INSTRUCTIONS TO FOLLOW | Return the lines of the data below, from the one containing "[Subscribe] (304, 2252)" through the very last, exactly and with both ends included; no pictures.

THE RECORDS |
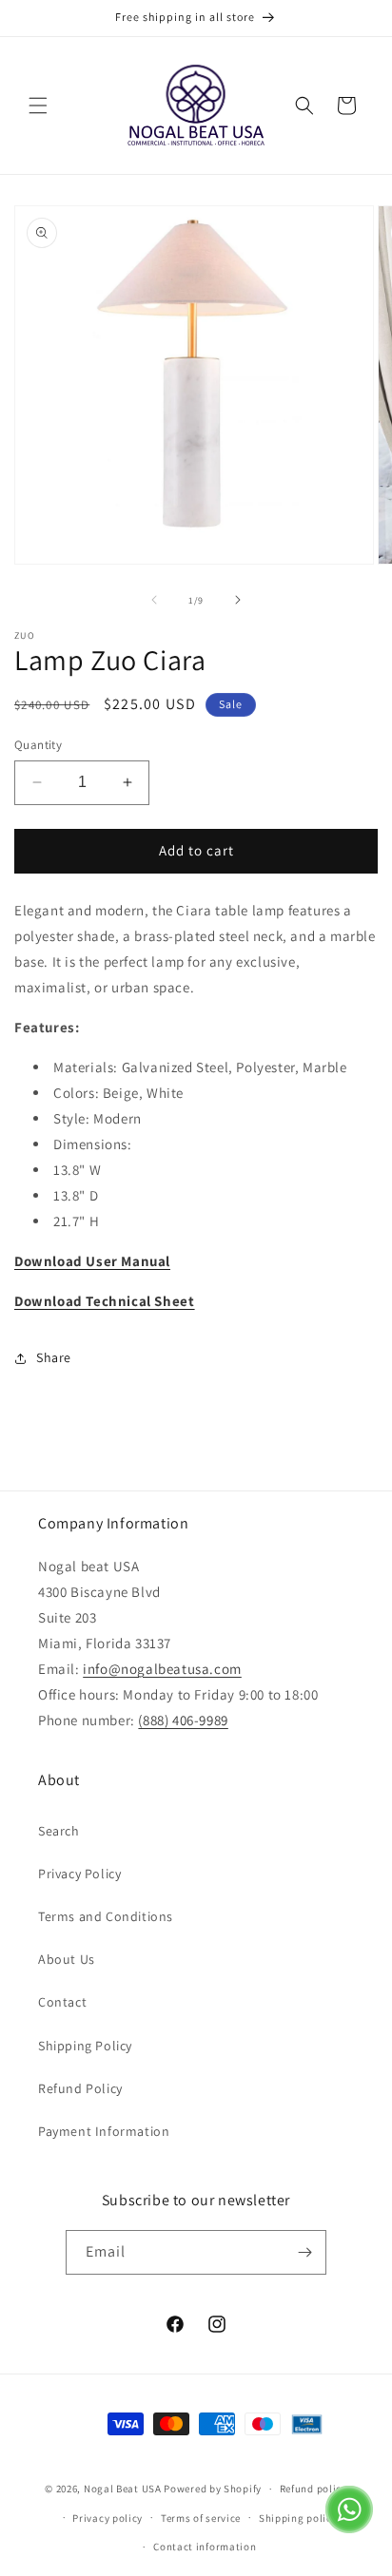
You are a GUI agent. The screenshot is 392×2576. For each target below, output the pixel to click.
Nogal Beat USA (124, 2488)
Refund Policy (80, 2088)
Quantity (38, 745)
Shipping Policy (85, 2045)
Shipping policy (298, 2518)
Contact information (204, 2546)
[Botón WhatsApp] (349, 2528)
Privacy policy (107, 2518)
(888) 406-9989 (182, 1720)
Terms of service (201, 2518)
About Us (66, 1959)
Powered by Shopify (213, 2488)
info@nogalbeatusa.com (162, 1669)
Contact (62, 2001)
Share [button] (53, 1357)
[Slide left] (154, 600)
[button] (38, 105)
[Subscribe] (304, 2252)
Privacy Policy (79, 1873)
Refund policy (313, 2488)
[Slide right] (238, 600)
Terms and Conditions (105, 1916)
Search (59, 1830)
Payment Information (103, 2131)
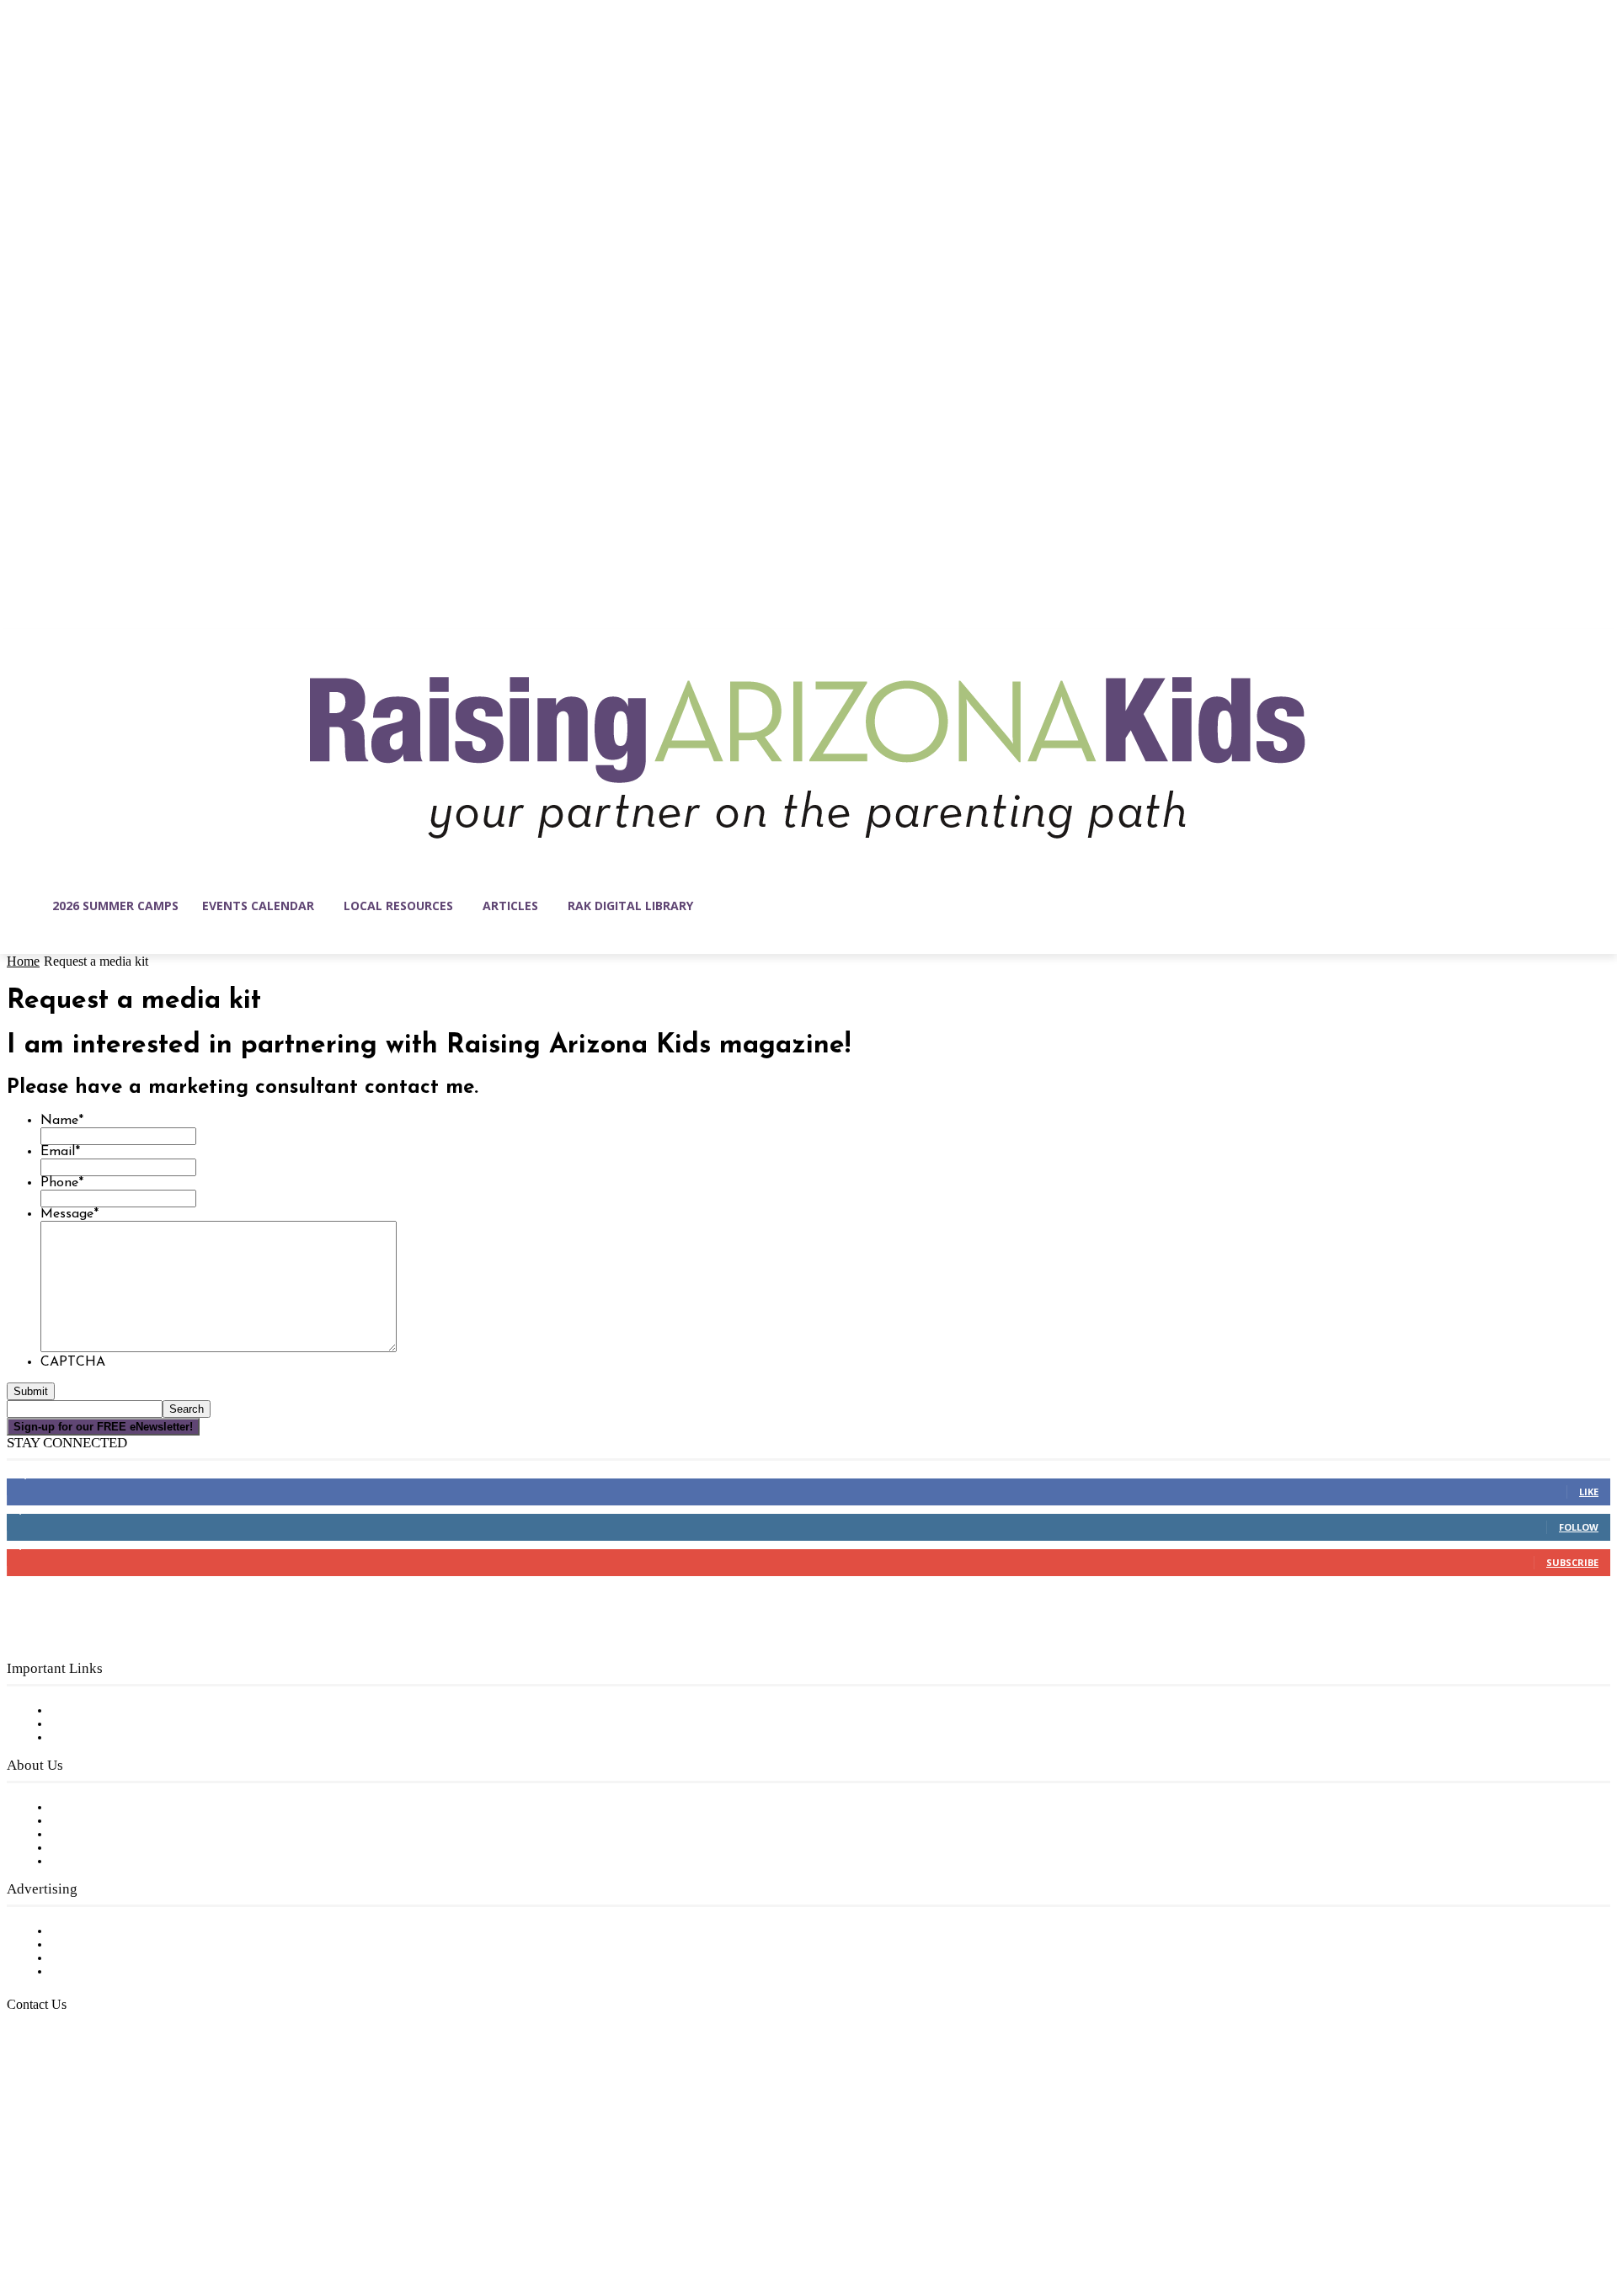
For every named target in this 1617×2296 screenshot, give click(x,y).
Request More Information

TASK OUTPUT |
[Subscribe] (304, 2252)
Privacy Policy (79, 1873)
Refund policy (313, 2488)
[Slide right] (238, 600)
Terms and Conditions (105, 1916)
Search (59, 1830)
Payment Information (103, 2131)
For every named target in this 1617×2296 screenshot, give click(x,y).
Request More Information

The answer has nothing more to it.